Background: Continued surveillance is often used in patients with ovarian cancer who have asymptomatic relapse. Immunotherapy directed at 5T4, an onco-foetal tumour antigen (TAA) may contain the relapse and delay the need for further chemotherapy. MVA-5T4 (TroVax ) consists of an attenuated Vaccinia Virus (Modified Vaccinia Ankara, MVA) containing the gene encoding for the human TAA, 5T4. We examined whether MVA-5T4 vaccination can delay tumour progression of relapsed ovarian cancer. Methods: The trial started as a double-blind randomised phase II trial with placebo, but an unforeseen interim trial suspension led to limited drug supply, so it later changed to a single arm study. Eligible patients had asymptomatic (CA-125 rise onlyor low volume disease) relapsed ovarian cancer; 6 months since prior chemotherapy and ECOG 0-1. Primary endpoint was progression rate at 25 weeks (PR-25): confirmed progression using RECIST and immune-related response criteria, clinical intervention for symptoms of progression or death. We aimed to detect an improvement in PR from 70% (placebo) to 50% (MVA-5T4).

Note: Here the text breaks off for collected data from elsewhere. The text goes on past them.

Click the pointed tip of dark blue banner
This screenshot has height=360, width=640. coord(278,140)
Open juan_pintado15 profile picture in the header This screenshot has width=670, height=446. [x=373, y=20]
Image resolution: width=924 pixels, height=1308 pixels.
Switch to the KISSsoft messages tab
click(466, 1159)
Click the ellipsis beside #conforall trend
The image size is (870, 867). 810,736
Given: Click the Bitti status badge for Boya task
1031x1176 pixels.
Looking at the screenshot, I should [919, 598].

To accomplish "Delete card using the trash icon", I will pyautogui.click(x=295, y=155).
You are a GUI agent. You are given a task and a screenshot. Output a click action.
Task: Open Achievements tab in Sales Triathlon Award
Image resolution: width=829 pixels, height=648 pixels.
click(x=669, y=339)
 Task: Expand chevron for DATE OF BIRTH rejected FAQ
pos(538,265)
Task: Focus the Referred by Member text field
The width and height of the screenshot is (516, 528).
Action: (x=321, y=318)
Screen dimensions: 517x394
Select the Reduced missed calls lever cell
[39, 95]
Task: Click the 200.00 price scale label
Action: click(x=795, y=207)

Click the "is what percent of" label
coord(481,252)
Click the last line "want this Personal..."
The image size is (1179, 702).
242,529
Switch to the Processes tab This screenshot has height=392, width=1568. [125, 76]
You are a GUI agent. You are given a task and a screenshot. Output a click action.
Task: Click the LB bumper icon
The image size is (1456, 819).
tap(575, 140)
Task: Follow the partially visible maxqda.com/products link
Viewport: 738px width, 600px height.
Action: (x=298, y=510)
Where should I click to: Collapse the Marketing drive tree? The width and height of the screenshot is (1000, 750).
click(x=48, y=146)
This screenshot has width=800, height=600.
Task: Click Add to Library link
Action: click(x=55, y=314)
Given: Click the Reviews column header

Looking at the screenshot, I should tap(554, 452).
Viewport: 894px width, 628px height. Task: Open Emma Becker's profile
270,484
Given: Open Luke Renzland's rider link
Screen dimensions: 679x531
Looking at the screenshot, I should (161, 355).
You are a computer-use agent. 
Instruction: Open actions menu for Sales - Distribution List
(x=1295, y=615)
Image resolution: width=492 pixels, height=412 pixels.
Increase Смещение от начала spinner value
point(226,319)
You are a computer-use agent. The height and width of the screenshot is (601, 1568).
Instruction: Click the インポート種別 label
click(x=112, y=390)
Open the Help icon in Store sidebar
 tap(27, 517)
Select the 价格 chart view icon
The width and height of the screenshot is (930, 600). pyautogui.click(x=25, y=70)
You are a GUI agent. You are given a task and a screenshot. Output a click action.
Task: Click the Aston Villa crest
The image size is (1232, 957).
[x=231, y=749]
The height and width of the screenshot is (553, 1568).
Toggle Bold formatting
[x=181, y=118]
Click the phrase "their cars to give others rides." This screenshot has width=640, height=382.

Results: 94 eligible patients were recruited from 12 centres (11/13 to 11/17). There were 69 randomised patients, 25 were added in a single arm study. Median age was 65 years (range 42 to 82), and median time since prior chemotherapy 18 months (7 to 86); median follow up 34 months (2 to 46). 22 patients were withdrawn from trial treatments during the suspension. The PR-25 was similar: 80.0% (MVA-5T4) vs 82.9% (placebo) p-0.74. In the pre-specified per protocol analysis (patients who had 5 treatment injections and were unaffected by trial suspension), the corresponding rates were 78.8% and 90.9%. Median PFS was the same in both arms (3.0 months). Median time to clinical intervention appeared to be improved with MVA-5T4 9.7 (6.7- 14.3) vs 6.1 (5.1-8.6), p-0.14. 27.6% (MVA-5T4) vs 22.9% (placebo) had a grade 3-4 adverse event. QoL was also similar in both arms. Conclusions: MVA-5T4 vaccination in patients with asymptomatic relapse was welltolerated but did not improve the progression rate at 25 weeks. Further immunological analysis to identify subsets of patients who might benefit from MVA-5T4 is ongoing.